Time to Spice Up Chipotle’s Board

Hedge Fund Manager Ackman: Chipotle is 'An Eminently Fixable Company'·Fortune

For months now critics have pointed to Chipotle's board as emblematic of poor corporate governance: directors have remained on the board for lengthy terms (the median tenure is 17 years); the group is 100% white and has only a single woman out of nine members; and few among them have the heavyweight credentials one would expect of a $4 billion publicly traded company.

When times were good at Chipotle , the board’s lack of "fire power,"as one corporate governance expert called it, mattered less. But as the company struggled through a devastating food safety crisis that began last year, the make up of its board became harder to ignore. When activist investor Bill Ackman took a stake in the company in September, it became impossible.

Today Chipotle co-CEO Steve Ells sent the strongest signal yet that he is acquiescing to the pressure to shake up the company’s board. During a Barclays investor conference Ells said Chipotle has been "working diligently in recent months to identify folks we think would make excellent board members," with a specific focus on directors who have expertise in finance, corporate governance, law, marketing, branding, communications, and crisis management.

"We are taking a very careful look at the people we have, what might be missing, what we can refresh," he said. "One of the complaints has been long tenure on our board." Ells said the company would "take action shortly" on that. Ells acknowledged that Ackman has been pushing for representation on the board but said that he had nothing further to announce.

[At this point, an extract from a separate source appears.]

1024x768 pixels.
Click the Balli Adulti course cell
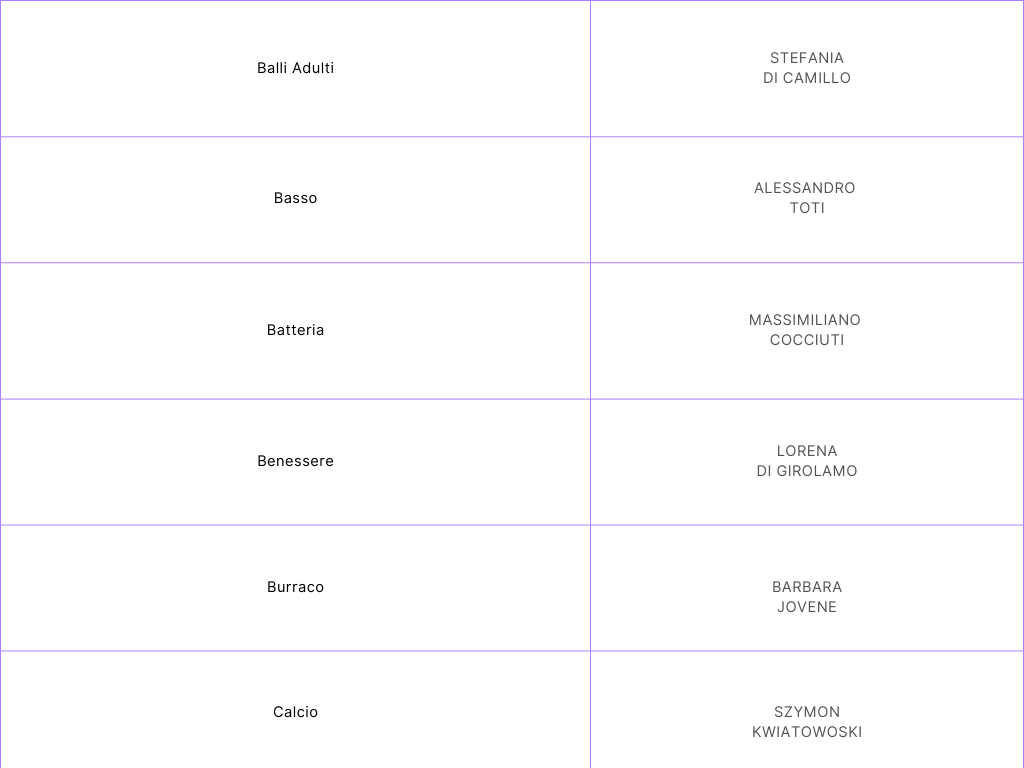point(295,68)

Back in April, CtW Investment Group, which advises union-backed pension funds on how to wield their ownership clout, called Chipotle's board "one of the least diverse, least independent boards among the S&P 500." In a letter to shareholders, CtW criticized the company for "excessively long director tenure,” a lack of board diversity, and a director base with many ties to Boulder, Colo., where the company is based.

Essentially, critics have suggested that the composition of the company’s board had not kept up with its radical increase in size and complexity. At the time I reported on the letter in April, Jim Neale, a partner with law firm McGuireWoods who specializes in food safety defense, told me:

They replicated the mom and pop recipe, and that's probably what contributed a lot to their success. But there's a level of sophistication that you need if you're going to do things on a large scale so you can respond to large-scale problems.

The company also had what governance experts call "soft" ties between boards members. Those are permissible, but these experts say they make it harder for directors to think and act independently. Examples of directors with soft ties at Chipotle include two board-members who had stints at McDonald's, and two others who spent time at a small pharmaceutical company where Steve Ells’s father was once a senior executive. (Ells’s father was the first financial backer of Chipotle.)

In recent years, Chipotle has slowly begun improving the credentials of its directors. Last year it added Stephen Gillett, a senior executive at Google[x] and a former Starbucks CIO, to its board. And in 2013 entrepreneur Kimbal Musk (the brother of Tesla founder Elon Musk) joined the board.

Ackman is agitating for change, and at a company like Chipotle where the median director tenure is some 17 years, a board shake up just might be the most necessary.